While the preliminary injunction was still on appeal, the President found that using MFA sonar during the Navy’s training was "essential to national security" and in the "paramount interest of the United States," and thus, pursuant to 16 U.S.C. § 1456(c)(1)(B), exempted the Navy from complying with the CZMA. NRDC, 518 F.3d at 662. Additionally, the Council on Environmental Quality ("CEQ"), an executive branch agency that coordinates federal environmental efforts, found that emergency circumstances existed pursuant to 40 C.F.R. § 1506.11 because the mitigation measures in the District Court’s preliminary injunction prevented the Navy from effectively training its strike groups. Consequently, it prescribed alternative NEPA arrangements which would allow the Navy to continue its routine MFA sonar training without filing an EIS and without following the mitigation measures imposed by the district court’s injunction. See id. at 680. The alternative arrangements consisted primarily of several lookouts monitoring for marine mammals during the exercises, and reports after each exercise assessing the results of the surveillance. See Decision Memorandum Accepting Alternative Arrangements for the U.S. Navy’s SOCAL Exercises, 73 Fed. Reg. 4189, 4192 (Jan. 24, 2008). The Navy accepted these alternative arrangements, and the Ninth Circuit remanded the matter to the District Court to consider these developments. See id. at 663. In February 2008, the District Court left the original preliminary injunction in place because it found that there were no emergency circumstances, and that therefore, the CEQ’s approval of alternative NEPA arrangements was invalid. See id. The Court, however, did not reach the issue of the President’s CZMA exemption because it concluded that the NEPA grounds sufficiently supported its holding. See id. at 661. The Ninth Circuit affirmed the lower court, keeping the injunction in place. See id. at 703. It held that the lower court did not abuse its discretion and that NRDC had shown a strong likelihood of success on the merits, as well as the possibility of irreparable injury if relief was not granted. See id.

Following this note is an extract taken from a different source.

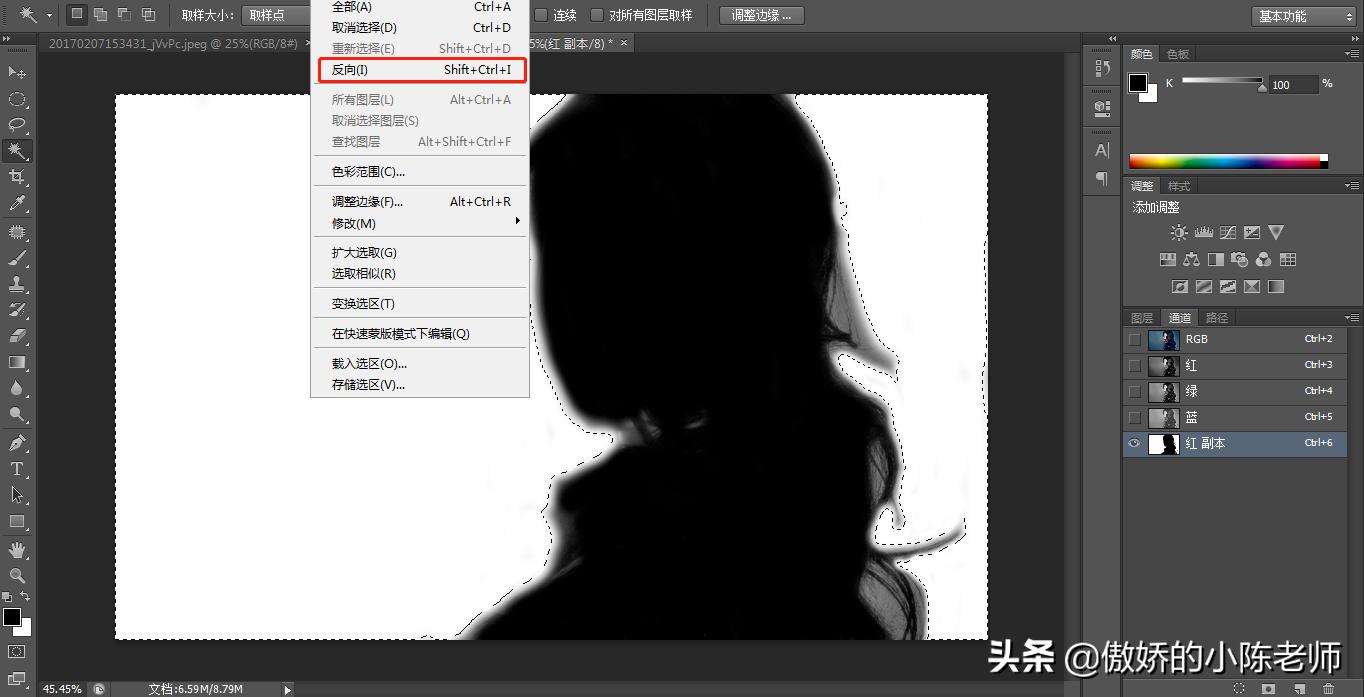Add a Curves adjustment from the Adjustments panel
The image size is (1364, 697).
pos(1228,231)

The Supreme Court granted certiorari on June 23, 2008 to consider whether the lower courts properly enjoined the Navy from conducting training exercises because it did not file an EIS pursuant to NEPA. See Docket No. 07-1239.
This case raises numerous issues concerning not only environmental policies, but also the separation of power between the three branches of government and the standard of proof for injunctive relief.
The Navy argues that there is an overriding public interest in a properly-trained navy, and by issuing the preliminary injunction, the lower courts have jeopardized national security. See Brief for Petitioners at 13. The Navy then contends that by issuing an injunction upon a showing of the "possibility of irreparable harm," the lower courts contradicted the notion that a preliminary injunction is an "extraordinary and drastic remedy." Id. at 21; Munaf v. Geren, 128 S. Ct. 2207, 2219 (2008).
The NRDC argues, however, that the evidence established "to a near certainty" that irreparable harm to the environment would occur from the Navy’s use of MFA sonar. See Brief for Respondents, NRDC at 41. As a result, it contends that the courts properly weighed the equities of the case in granting the preliminary injunction. See id. Ultimately, NRDC argues that despite the conditions imposed by the preliminary injunction, the Navy can still successfully train an effective navy for anti-submarine warfare. See id. at 52.
Balancing National Security with Environmental Protection
A ruling for NRDC and other respondents, the Navy and amici argue, would endanger national security. The Washington Legal Foundation emphasizes that an effective Navy is essential to national security, especially since it is "the only service…that can address the threat from submarines . . . ." Brief of Amici Curiae The Washington Legal Foundation et al. in Support of Petitioners at 11. Modern submarine technology makes long-range weapons nearly impossible to detect without the use of MFA sonar, and the key to a well-prepared navy is using MFA sonar in realistic anti-submarine warfare training. See id. at 12.
However, the NRDC responds that the District Court did not ignore national security interests when it issued the injunction. See Brief for Respondents at 52. It argues that the District Court carefully considered the effects of the mitigation measures imposed by the injunction, ensuring that the Navy could effectively train its strike groups. See id. Furthermore, the NRDC argues, the Ninth Circuit went even further to reduce the potential risk to national security by relaxing the injunction’s limitations on MFA sonar use. See id. at 56–57.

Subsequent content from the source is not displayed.